** DATASET RECORDS follows **

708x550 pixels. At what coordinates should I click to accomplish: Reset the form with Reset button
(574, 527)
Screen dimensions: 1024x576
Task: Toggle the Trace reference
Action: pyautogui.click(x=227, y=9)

** End of DATASET RECORDS **

EXERCISE GOAL: Restate each line above word for word.

EXPECTED OUTPUT:
708x550 pixels. At what coordinates should I click to accomplish: Reset the form with Reset button
(574, 527)
Screen dimensions: 1024x576
Task: Toggle the Trace reference
Action: pyautogui.click(x=227, y=9)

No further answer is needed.